◆ WHAT TO PRODUCE
Scan the records for the string "each" and copy every line that holds it.
^^^^^^^^^^^^^^^^
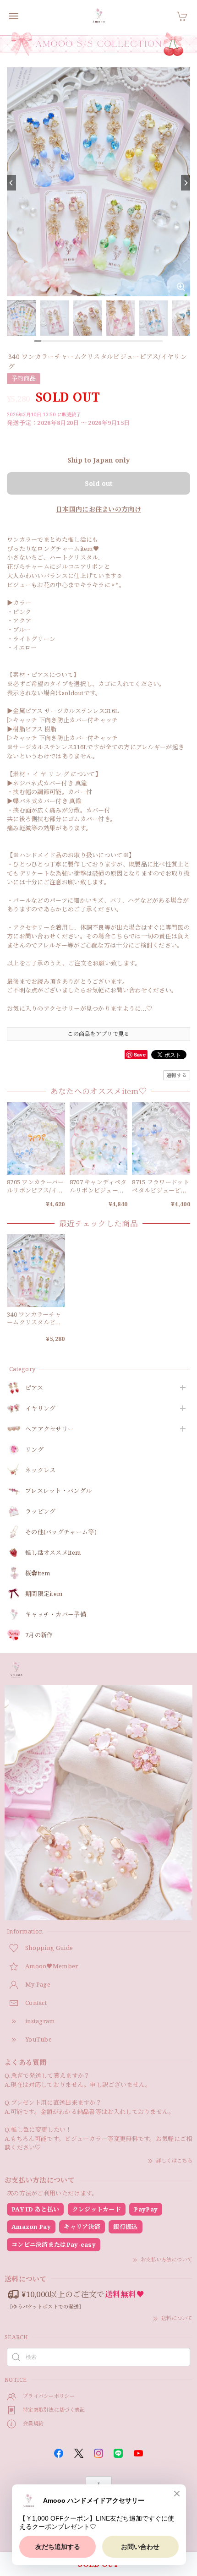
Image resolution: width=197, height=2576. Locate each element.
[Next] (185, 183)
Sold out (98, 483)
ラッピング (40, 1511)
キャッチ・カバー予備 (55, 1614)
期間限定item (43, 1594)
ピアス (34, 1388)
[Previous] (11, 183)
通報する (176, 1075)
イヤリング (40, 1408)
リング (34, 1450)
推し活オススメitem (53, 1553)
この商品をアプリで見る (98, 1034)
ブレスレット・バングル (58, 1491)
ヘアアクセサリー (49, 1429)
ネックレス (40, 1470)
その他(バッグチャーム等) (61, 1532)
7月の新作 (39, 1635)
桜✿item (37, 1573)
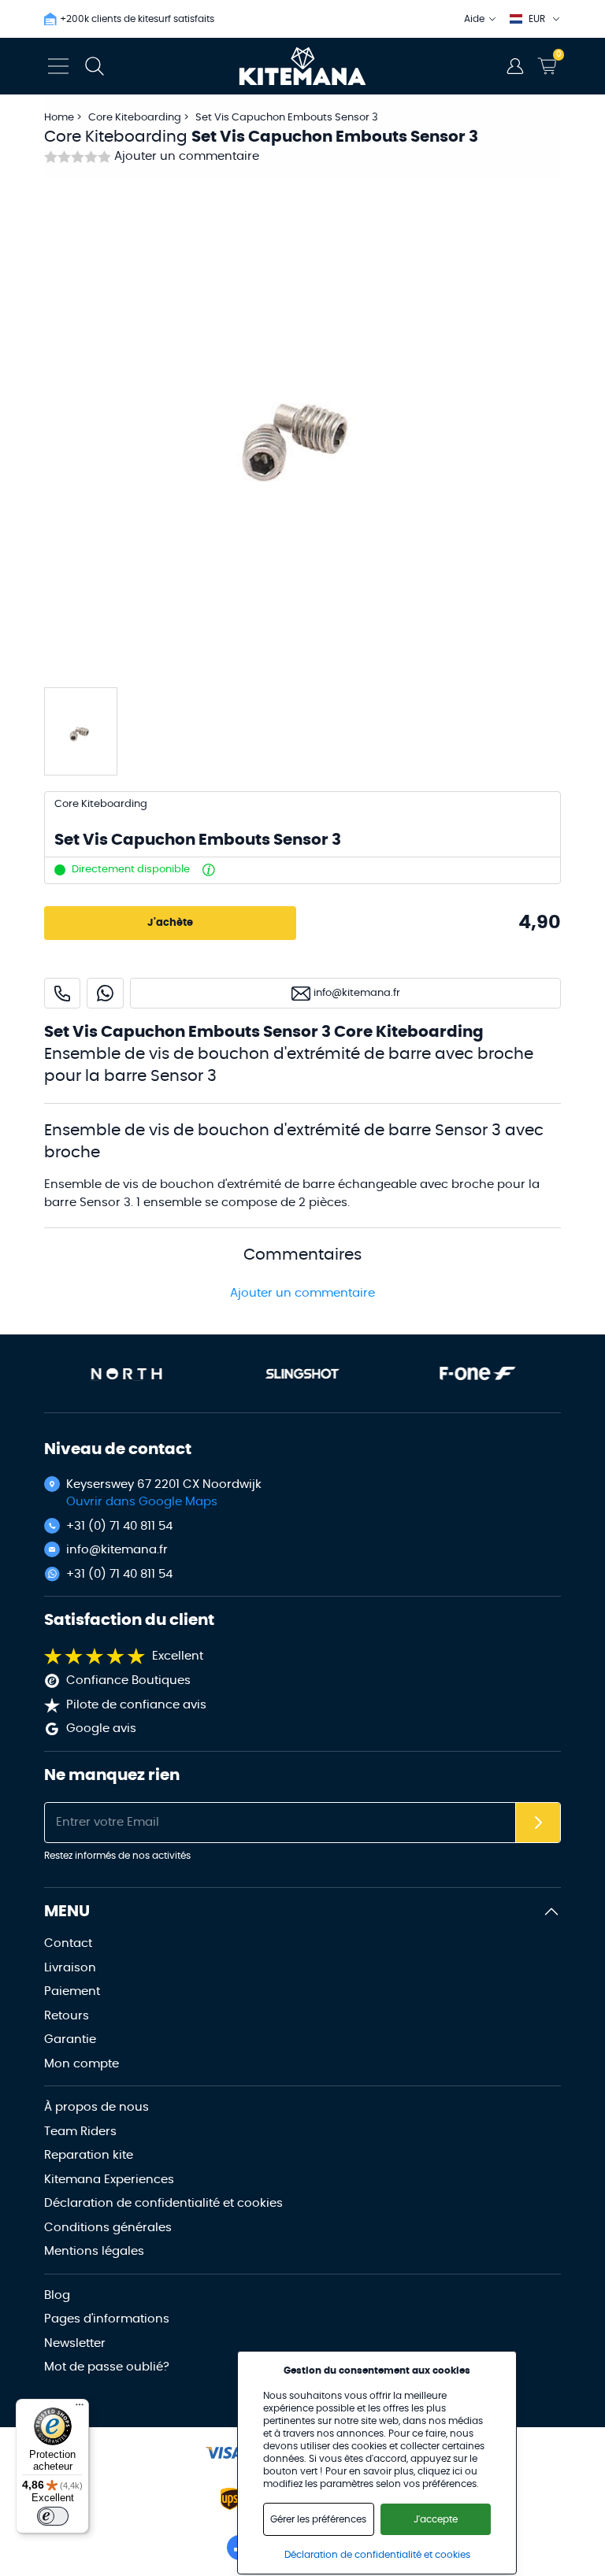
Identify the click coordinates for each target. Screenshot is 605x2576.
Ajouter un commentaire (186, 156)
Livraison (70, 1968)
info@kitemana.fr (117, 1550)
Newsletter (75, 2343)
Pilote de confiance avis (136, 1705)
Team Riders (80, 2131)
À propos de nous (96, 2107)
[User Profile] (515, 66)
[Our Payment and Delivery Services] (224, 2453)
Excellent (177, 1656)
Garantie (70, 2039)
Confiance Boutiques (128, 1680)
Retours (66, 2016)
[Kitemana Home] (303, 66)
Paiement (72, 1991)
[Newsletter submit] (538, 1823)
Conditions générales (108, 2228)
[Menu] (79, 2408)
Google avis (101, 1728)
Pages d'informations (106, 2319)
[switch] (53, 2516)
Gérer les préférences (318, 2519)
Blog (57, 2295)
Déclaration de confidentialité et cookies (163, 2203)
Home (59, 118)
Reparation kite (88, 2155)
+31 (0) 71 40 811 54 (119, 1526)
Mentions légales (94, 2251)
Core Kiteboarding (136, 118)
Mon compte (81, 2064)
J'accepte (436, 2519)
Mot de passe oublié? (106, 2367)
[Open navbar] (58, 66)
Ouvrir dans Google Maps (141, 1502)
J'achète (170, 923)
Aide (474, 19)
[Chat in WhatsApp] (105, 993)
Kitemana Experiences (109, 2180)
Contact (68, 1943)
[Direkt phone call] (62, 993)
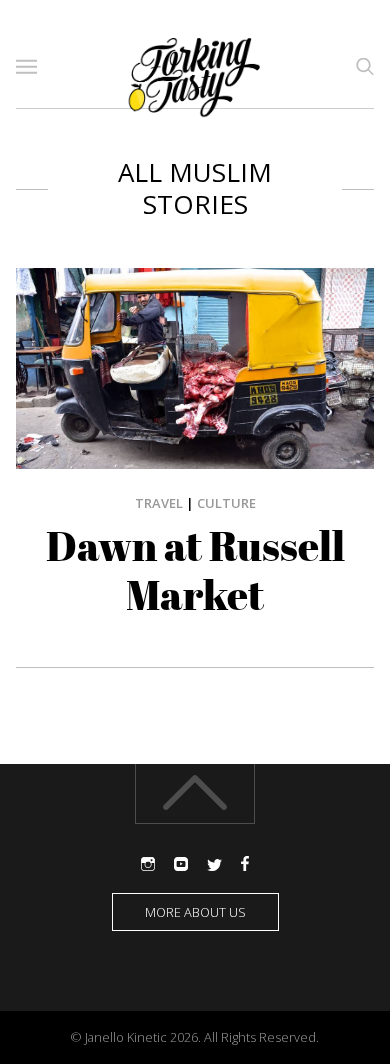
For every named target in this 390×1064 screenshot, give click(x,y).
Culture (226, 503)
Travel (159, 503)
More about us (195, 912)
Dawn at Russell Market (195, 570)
^^^^^^^^^^^^^^^^
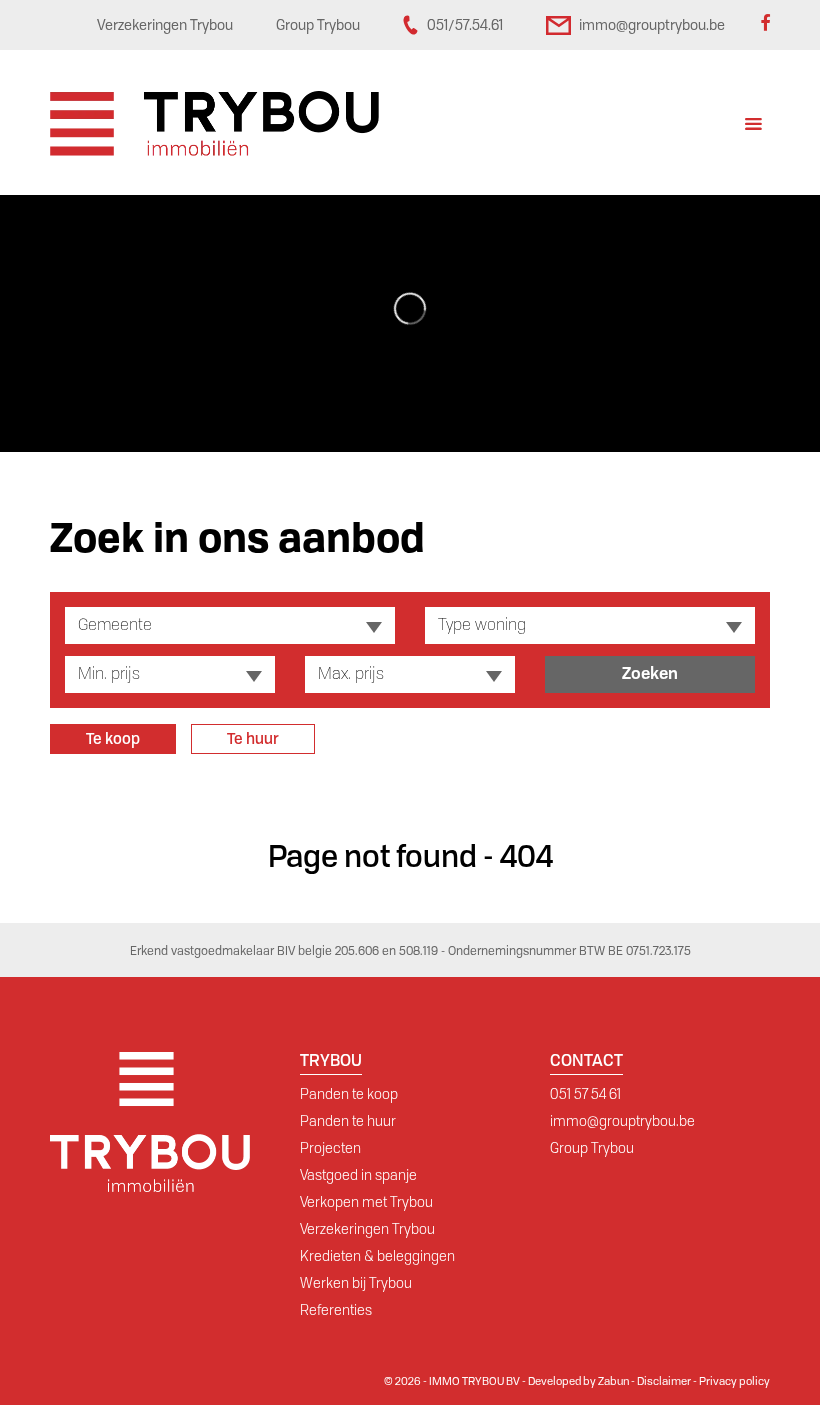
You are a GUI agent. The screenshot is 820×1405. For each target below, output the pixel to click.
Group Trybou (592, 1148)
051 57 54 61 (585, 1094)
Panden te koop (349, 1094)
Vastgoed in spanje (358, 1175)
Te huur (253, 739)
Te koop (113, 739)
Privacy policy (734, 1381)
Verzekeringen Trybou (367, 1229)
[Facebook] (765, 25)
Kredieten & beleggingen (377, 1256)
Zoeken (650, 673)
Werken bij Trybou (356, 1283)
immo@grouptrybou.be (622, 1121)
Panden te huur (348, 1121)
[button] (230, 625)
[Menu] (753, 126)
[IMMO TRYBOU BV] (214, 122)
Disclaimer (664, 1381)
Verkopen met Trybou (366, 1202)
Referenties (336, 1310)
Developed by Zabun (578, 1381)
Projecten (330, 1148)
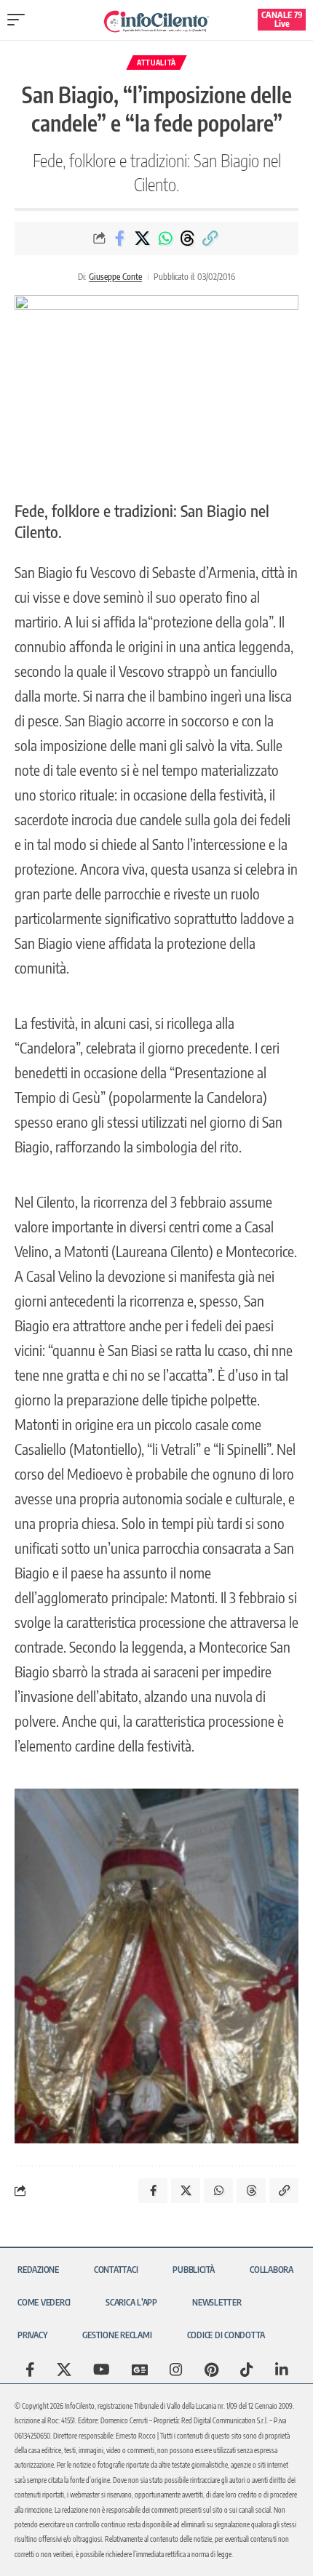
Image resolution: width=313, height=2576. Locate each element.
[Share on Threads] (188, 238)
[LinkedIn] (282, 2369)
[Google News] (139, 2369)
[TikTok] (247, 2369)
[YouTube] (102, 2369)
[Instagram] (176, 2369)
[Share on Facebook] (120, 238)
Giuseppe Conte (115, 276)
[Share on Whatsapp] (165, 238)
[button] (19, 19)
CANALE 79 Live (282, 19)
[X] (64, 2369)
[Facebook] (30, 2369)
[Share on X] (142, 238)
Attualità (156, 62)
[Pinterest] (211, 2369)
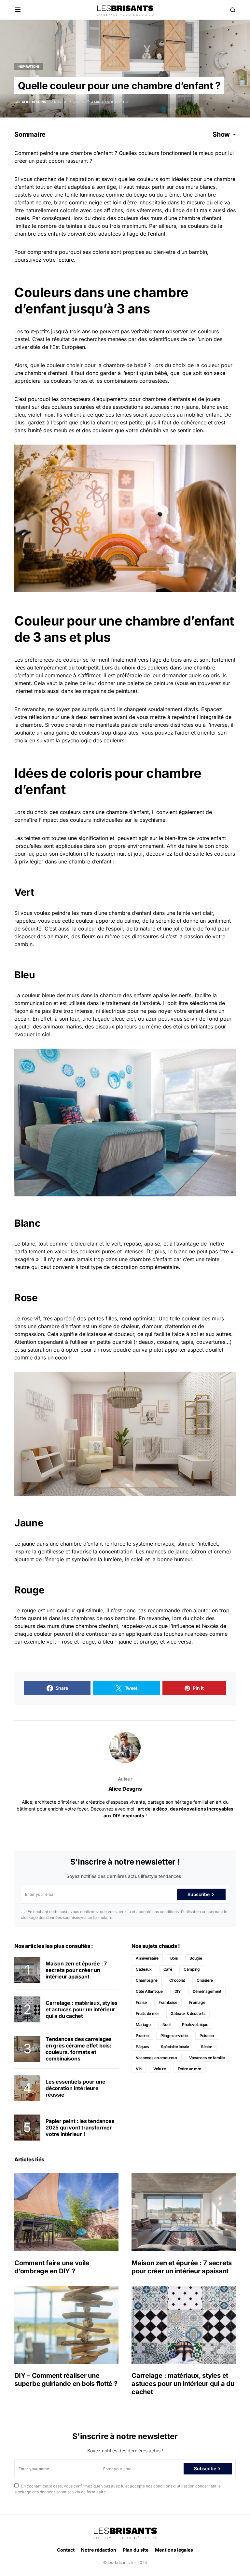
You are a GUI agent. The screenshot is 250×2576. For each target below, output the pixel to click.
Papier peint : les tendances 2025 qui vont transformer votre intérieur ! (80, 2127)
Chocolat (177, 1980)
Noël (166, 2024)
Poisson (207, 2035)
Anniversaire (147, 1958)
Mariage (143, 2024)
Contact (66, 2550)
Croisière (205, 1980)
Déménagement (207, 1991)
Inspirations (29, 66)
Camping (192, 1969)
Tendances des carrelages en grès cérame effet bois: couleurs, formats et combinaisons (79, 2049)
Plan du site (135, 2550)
^^^^^^^^^^^^^^^^
◆ SOLVED EXERCISE
Image resolution: width=197, height=2576. Locate each element.
Identify the click coordinates for each target. Screenshot is 605x2576.
You are a GUI agent. The screenshot is 820×1405. For each target below, output the pixel to click.
Image resolution: width=313, height=2576. Locate each element.
You are a GUI agent. The screenshot is 250×2576. For each target below, output the pixel to click.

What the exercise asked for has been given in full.